— Красиво! А как по шаблону?
— Не надо шаблона, — возразил я, — он проверен на микроскопе.
Кузьмин внимательно посмотрел на меня.
— Здорово! — сказал он. — Ты где учился работать, парень?
— Да так, в разных местах, — ответил я уклончиво.
Кузьмин сказал, чтобы я шел отдыхать и что завтра он решит, как со мной быть.
На другой день я понял, что поставил мастера в затруднительное положение. Контрольному отделу мой фасонный резец понравился, я слышал, как контролер сказал мастеру:
— Вот такие резцы давно и надо делать, не по шаблону, а по микроскопу.
Я сделал вид, что ничего не слышал, и с безразличным видом спросил Кузьмина:
— Ну, как насчет разряда?
Кузьмин помолчал, потом сказал:
— Давай зайдем к начальнику цеха.
Я чувствовал, что невозмутимый мастер Кузьмин был озадачен. С одной стороны, я сдал пробу на 7-й разряд и по закону, и по тогдашней рабочей этике мастер должен дать 7-й разряд; а с другой стороны, присвоить 7-й разряд столь молодому токарю — такого еще не бывало.

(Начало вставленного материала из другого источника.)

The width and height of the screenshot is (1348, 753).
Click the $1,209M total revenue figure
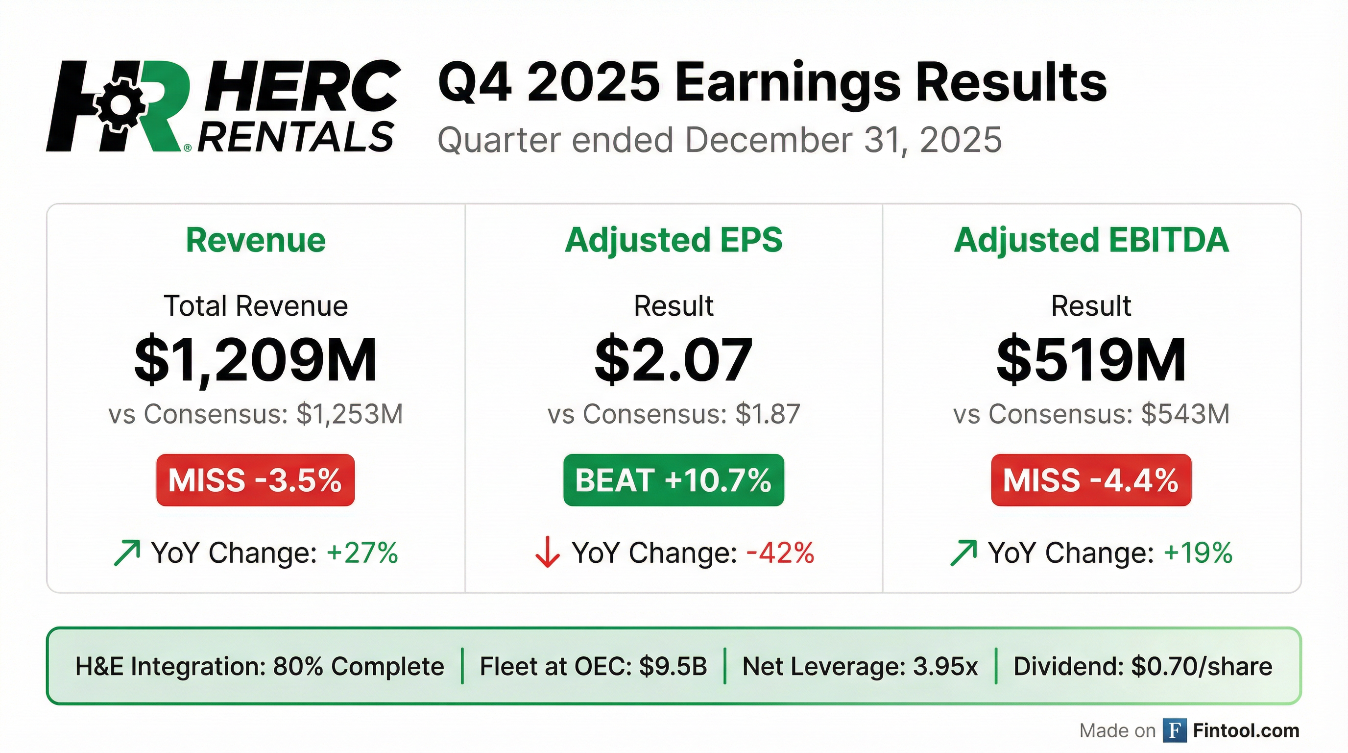255,360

Вдвоем с начальником цеха они мне объяснили, что им уже давно нужен токарь — специалист по фасонным резцам, но что они могут дать мне 6-й разряд, а через год обещают присвоить 7-й разряд.
Вообще-то они, конечно, были правы. Мне просто повезло. Последующие резцы, которые мне пришлось делать, давались тяжко, а еще раз беспокоить Шведова было неудобно и приходилось самому решать все вопросы. Однако через полгода я уже довольно хорошо освоил и эту новую для меня отрасль инструментального дела.
На «Пневматике» меня застало начало стахановского движения, которое родилось на шахтах Донбасса. Сознание, что в механических цехах моими фасонными резцами делают сотни и тысячи одинаковых деталей для отбойных молотков и врубовых машин, наполняло меня чувством гордости. Наконец-то почувствовал себя настоящим инструментальщиком!
Но, по совести говоря, я был еще не ахти какой специалист, хотя и стоял на пороге 7-го разряда. Даже в настоящее время, когда везде применяется гораздо более тонкая технология и более совершенное техническое нормирование, я утверждаю, что есть токарные работы, на которых и сейчас можно выполнить норму на 1000%. Но сейчас за плечами большой опыт рационализаторской и изобретательской работы, а тогда я еще и не помышлял ни о какой рационализации — я только учился делать то, что уже умели делать и делали в то время русские умельцы на токарном станке.
Все новое пробивает себе дорогу с трудом. К стахановскому движению в машиностроении долгое время относились довольно скептически. Я тоже считал, что стахановские рекорды возможны где угодно, но никак не в нашем инструментальном производстве. Только через два года я понял, как ошибался.
Я решил посмотреть, как же работают отбойным молотком. Пошел в сборочный цех на испытательный стенд и попросил, чтобы дали попробовать поработать отбойным молотком. Конечно, молотки тогда были еще далеко не те, что выпускаются сейчас. На стенде стоял страшный грохот: испытывали сразу до 40 молотков.
Мне дали новый отбойный молоток и показали, как его включать. Я поработал им не более одной минуты, и после этого, наверно, полчаса меня трясло как в лихорадке. Невольно пришла мысль: какую силу и волю надо иметь, чтобы проработать с этой адской машиной семь часов и нарубить 200 тонн угля вместо 18 по норме! Стаханова я представлял себе каким-то сказочным богатырем, вроде Ильи Муромца.
Наша партия и правительство уже тогда много делали для того, чтобы облегчить тяжелый труд шахтера. В 1937 г. завод «Пневматика» получил правительственное задание — освоить выпуск врубовых машин.
Эти машины должны были работать там, где трудились десятки и сотни шахтеров, и давать каждая в 15-20 раз больше угля, чем давал лучший забойщик.
Все это было тогда еще в перспективе. Отбойный молоток оставался основным орудием шахтера.
С мастером Кузьминым мы как-то не сошлись. Внешне у нас были хорошие отношения, но мне все время казалось, что он пристрастно относится ко мне как к «выскочке». И это было легко объяснить: уж очень я был молод, а работу выполнял 7-го разряда. Казалось, что мастер ждет, когда же я сделаю что-нибудь неправильно и он сможет спокойно сказать начальнику цеха и своим друзьям: «Ну вот, я же говорил, что этот выскочка когда-нибудь нам подложит свинью!» Но я старался изо всех сил. Хорошо понимая, что одна моя ошибка, допущенная в фасонном резце, даст тысячи ошибок на ответственных деталях врубовых машин, я работал с максимальным вниманием и ни разу не сделал брака.